(Activity):
Using the records below, output the stretch that opens with the line containing "Screen dimensions: 1009x568" and closes with the line containing "You are a computer-use agent. Image", exactly and including both lines, with nothing more.

+-------+

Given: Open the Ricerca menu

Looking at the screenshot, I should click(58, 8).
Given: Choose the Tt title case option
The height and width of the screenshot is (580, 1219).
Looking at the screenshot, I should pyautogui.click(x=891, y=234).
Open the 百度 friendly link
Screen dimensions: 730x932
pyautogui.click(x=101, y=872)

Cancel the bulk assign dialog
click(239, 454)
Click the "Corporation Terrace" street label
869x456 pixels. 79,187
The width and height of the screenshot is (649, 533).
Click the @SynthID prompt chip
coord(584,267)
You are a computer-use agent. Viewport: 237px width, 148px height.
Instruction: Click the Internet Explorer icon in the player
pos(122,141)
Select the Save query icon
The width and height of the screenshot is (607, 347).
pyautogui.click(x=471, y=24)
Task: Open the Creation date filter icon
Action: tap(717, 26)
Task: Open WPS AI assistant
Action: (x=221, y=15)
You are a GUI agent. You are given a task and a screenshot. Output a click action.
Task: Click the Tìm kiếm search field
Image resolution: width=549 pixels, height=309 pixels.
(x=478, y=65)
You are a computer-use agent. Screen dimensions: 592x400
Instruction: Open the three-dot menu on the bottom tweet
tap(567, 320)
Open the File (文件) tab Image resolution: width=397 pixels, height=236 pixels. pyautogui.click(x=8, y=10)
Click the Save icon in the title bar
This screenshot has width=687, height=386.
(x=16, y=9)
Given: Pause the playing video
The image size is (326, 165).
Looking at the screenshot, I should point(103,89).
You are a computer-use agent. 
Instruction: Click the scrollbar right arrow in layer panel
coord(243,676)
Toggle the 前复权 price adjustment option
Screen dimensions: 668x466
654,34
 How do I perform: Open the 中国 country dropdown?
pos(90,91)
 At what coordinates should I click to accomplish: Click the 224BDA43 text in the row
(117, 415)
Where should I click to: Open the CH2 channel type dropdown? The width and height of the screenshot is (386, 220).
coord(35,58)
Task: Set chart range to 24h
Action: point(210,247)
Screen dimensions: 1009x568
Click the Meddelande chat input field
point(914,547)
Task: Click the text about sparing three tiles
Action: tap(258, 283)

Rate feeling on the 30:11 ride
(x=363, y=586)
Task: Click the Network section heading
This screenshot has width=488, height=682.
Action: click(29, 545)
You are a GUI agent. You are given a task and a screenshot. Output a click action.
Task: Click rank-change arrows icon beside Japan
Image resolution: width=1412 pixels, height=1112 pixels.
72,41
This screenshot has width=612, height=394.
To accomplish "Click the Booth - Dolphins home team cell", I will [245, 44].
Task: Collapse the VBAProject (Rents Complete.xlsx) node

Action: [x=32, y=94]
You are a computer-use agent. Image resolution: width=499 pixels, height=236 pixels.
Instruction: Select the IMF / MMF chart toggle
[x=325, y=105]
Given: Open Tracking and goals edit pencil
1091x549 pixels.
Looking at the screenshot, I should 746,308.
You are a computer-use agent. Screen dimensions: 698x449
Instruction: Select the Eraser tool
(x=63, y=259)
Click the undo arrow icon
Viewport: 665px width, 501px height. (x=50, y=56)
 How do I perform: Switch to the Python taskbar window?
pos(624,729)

+-------+

(Finished task):
Screen dimensions: 1009x568
Click the Meddelande chat input field
point(914,547)
Task: Click the text about sparing three tiles
Action: tap(258, 283)

Rate feeling on the 30:11 ride
(x=363, y=586)
Task: Click the Network section heading
This screenshot has width=488, height=682.
Action: click(29, 545)
You are a GUI agent. You are given a task and a screenshot. Output a click action.
Task: Click rank-change arrows icon beside Japan
Image resolution: width=1412 pixels, height=1112 pixels.
72,41
This screenshot has width=612, height=394.
To accomplish "Click the Booth - Dolphins home team cell", I will [245, 44].
Task: Collapse the VBAProject (Rents Complete.xlsx) node

Action: [x=32, y=94]
You are a computer-use agent. Image resolution: width=499 pixels, height=236 pixels.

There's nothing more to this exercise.